Eventi e luoghi che hanno cambiato le città: Roma, capitolo 2

Scritto da Nicola Gerundino il 28 aprile 2020
Aggiornato il 5 maggio 2020

Quante volte siamo partiti DA ZERO?
Quante volte eravamo lì, abbiamo visto cambiare tutto ma ce ne siamo resi conto solo dopo, come se fosse successo per magia? Qual è il segreto?

Zero riparte dalla città, in un viaggio avanti e indietro sulla linea del tempo. Dagli ultimi 30 anni del passato, da cui sembriamo lontanissimi e da cui prendere il meglio. Dal presente in cui è impossibile andare avanti, è impossibile tornare indietro, in cui siamo immobili e soffriamo. Dal futuro che pretende immaginazione.

Prima ancora di ricevere la telefonata dall’amico più aggiornato; prima ancora di recuperare dalla tasca dei pantaloni o del giacchetto i flyer raccattati in giro per la città; prima ancora di intercettare informazioni in radio o di lanciarsi nelle prime navigazioni web alla ricerca di forum e list, quello che bisognava fare per approcciarsi al Brancaleone era aprire lo stradario, Tuttocittà, e vedere dove era posizionata Via Levanna. Perché, fatta eccezione per qualche abitante del Nomentano/Salario e per i residenti di Monte Sacro e dintorni, nessuno sapeva dove si trovasse e come fosse fatta: alla fine della Nomentana ci potevano benissimo essere le Colonne d’Ercole e la fine del mondo conosciuto. Fortunatamente, nel corso della sua storia il Brancaleone ha dato infiniti motivi per recarsi alle sue porte, sfatando ogni forma di terrapiattismo romanocentrico.

Koma & Bones

La storia del Branca – perché negli anni è così che è stato ribattezzato e chiamato da tutti – è molto longeva e inizia nel 1990, periodo estremante fervido per la città, che aveva nell’Università Sapienza il suo epicentro, nel movimento della Pantera il suo combustibile e nelle realtà occupate e autogestite i propri spazi vitali, potendo godere di un’esperienza riconosciuta, riconoscibile e già robusta quale quella del Forte Prenestino, dei cui saperi fecero tutti tesoro. Dopo i primi anni di lotte per il proprio riconoscimento e le prime iniziative, la pelle di questa realtà mutò quando si aprì ai linguaggi che maggiormente percorrevano il corpo della città più giovane e attivo: quelli della musica e della multimedialità.
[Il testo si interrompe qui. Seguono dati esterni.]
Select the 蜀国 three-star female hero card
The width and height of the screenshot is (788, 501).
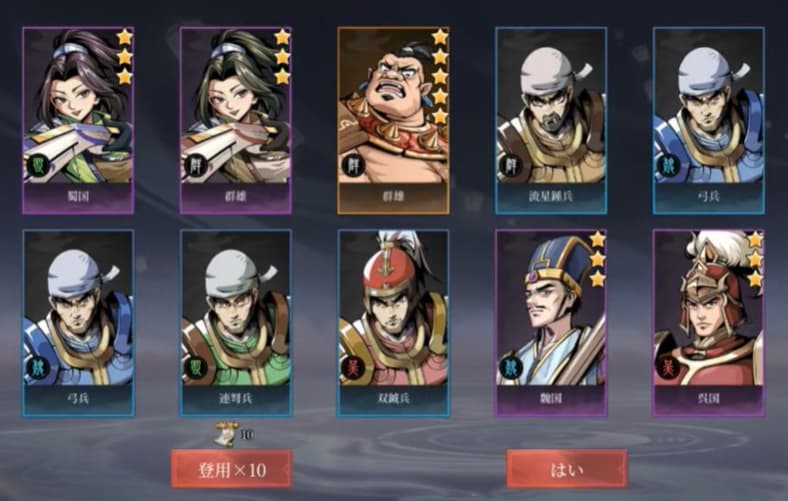pyautogui.click(x=77, y=119)
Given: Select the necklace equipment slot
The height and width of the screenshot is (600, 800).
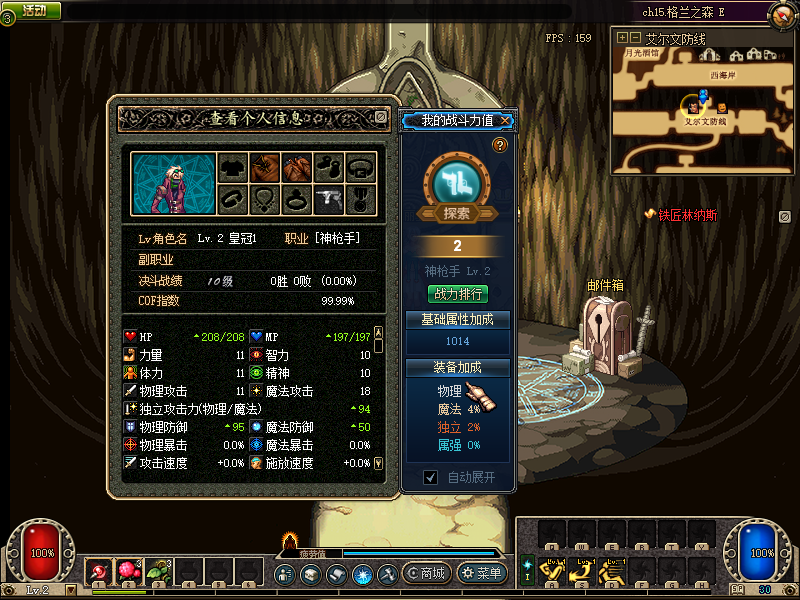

In breve tempo il Brancaleone divenne uno dei palchi principali di Roma, passando in rapida sequenza da formazioni punk e hardcore, al post hardcore e post rock di area Touch & Go (Chicago), al jazzcore degli Zu che qui diedero vita al primo episodio del loro micro festival, lo ZuFest, e ai primi vagiti di DNA Concerti, tutt’ora una delle principali agenzie di booking di livello nazionale:

Mi ricordo concerti davvero spettacolari là dentro e di aver fatto caso che la sala era molto bella, un centro sociale un po’ scalcagnato in cui però c’era la possibilità di portare anche cose nuove. Nel giro di sei mesi era così attivo come posto che sembrava di stare a Berlino

“Il primo concerto che abbiamo fatto è stato il 31 gennaio 1998 al Brancaleone, con quello che oggi definirei uno dei gruppi peggiori nella storia, i Rachel’s. La sala era murata di gente, fosse andato male quel concerto probabilmente adesso farei un altro lavoro. […] Il Brancaleone lo “inaugurò” un’organizzazione di concerti di cui nessuno si ricorda, Il Cervello a Sonagli: era gente bravissima, molti facevano capo a Disfunzioni Musicali (il mitico negozio di dischi a San Lorenzo, NdR) e portavano cose d’avanguardia, americana soprattutto. Mi ricordo concerti davvero spettacolari là dentro e di aver fatto caso che la sala era molto bella, un centro sociale un po’ scalcagnato in cui però c’era la possibilità di portare anche cose nuove. Nel giro di sei mesi era così attivo come posto che sembrava di stare a Berlino”. *

Miss Kittin (2002)

Il secondo filone che portò il Branca a trasformarsi da Csoa di quartiere a spazio underground del futuro fu quello elettronico. Qui un ruolo fondamentale lo ebbero Andrea Lai e Riccardo Petitti che riuscirono a creare un ponte tra Roma e quella parte di Europa che aveva il pallino delle produzioni “cutting edge”. L’esperienza di Agatha nacque negli studi di una radio, Città Futura, e dall’idea di realizzare una serata che coinvolgesse alcuni dei dj dell’emittente. Dopo un primo tentativo non riuscitissimo, Francesca Bianchi andò a bussare alla porta del Brancaleone e lì si creò l’alchimia perfetta.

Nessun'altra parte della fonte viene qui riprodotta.